1992 film by Eugene Levy

Once Upon a Crime... is a 1992 ensemble black comedy mystery film, starring Richard Lewis, John Candy, James Belushi, Cybill Shepherd, Sean Young and Ornella Muti. The film was directed by Eugene Levy. It is the remake of Mario Camerini's 1960 Italian comedy film Crimen.

==Plot==

A series of couples are in Monte Carlo, Monaco and their lives get intertwined during a murder investigation. Augie Morosco is a reformed gambler whose wife Elena is concluding a business deal, while Neil Schwary is a gambler looking to strike it big and whose wife Marilyn is hoping to buy some designer clothes. Julian Peters and Phoebe met each other in Rome and are attempting to return dachshund Napoleon to the wealthy Madam Van Dougan.
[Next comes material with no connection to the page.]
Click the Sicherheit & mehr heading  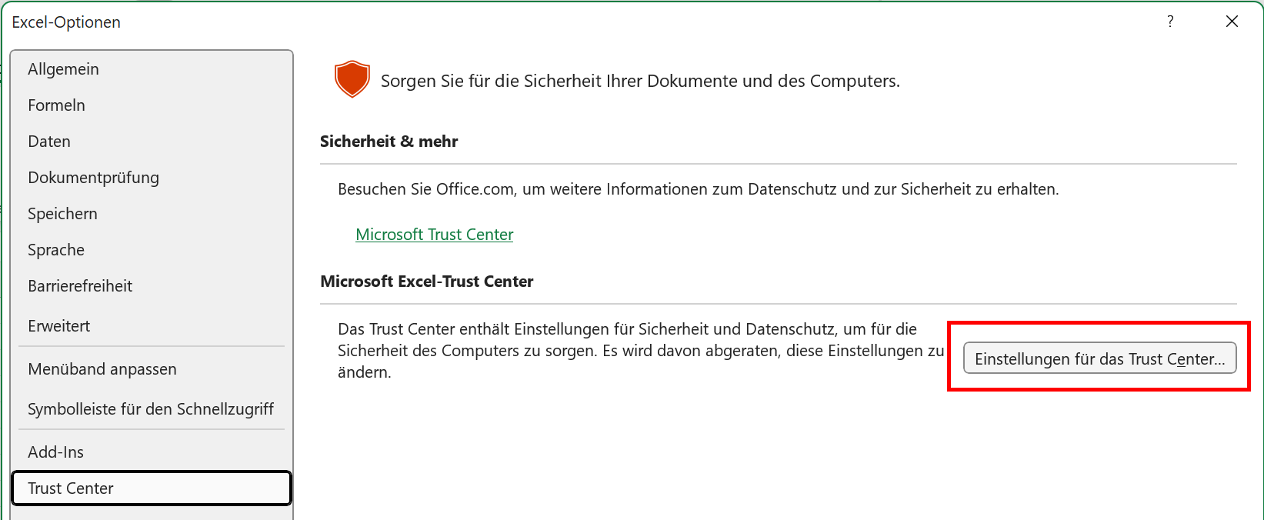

Madam Van Dougan is found murdered and the interactions between Julian and Phoebe and the other couples begin to look increasingly suspicious, as Inspector Bonnard needs to unravel the clues. Augie returns to gambling, Elena has an affair and Julian sells and repurchases Napoleon.

==Cast==
- John Candy as Augie Morosco
- James Belushi as Neil Schwary
- Cybill Shepherd as Marilyn Schwary
- Sean Young as Phoebe
- Richard Lewis as Julian Peters
- Ornella Muti as Elena Morosco
- Giancarlo Giannini as Inspector Bonnard
- George Hamilton as Alfonso de la Pena
- Roberto Sbaratto as Detective Toussaint
- Joss Ackland as Hercules Popodopoulos
- Ann Way as Housekeeper
- Geoffrey Andrews as Butler
- Caterina Boratto as Madame de Senneville
- Elsa Martinelli as Carla
- Eugene Levy as Casino Cashier (uncredited)

==Reception==
Janet Maslin of The New York Times said the film was not funny, and adding "As a general rule, films whose plots revolve around lost dogs are apt to be short on comic inspiration, and this one is no exception." Sean Young was nominated for a Golden Raspberry Award for Worst Supporting Actress at the 13th Golden Raspberry Awards, which she lost to Estelle Getty in Stop! Or My Mom Will Shoot.

==Adaptation==
In 2006, Abbas–Mustan known for directing thriller movies in Bollywood, adapted the film as 36 China Town starring Shahid Kapoor and Kareena Kapoor. It is a frame-by-frame, shot-for-shot imitation of Once Upon a Crime.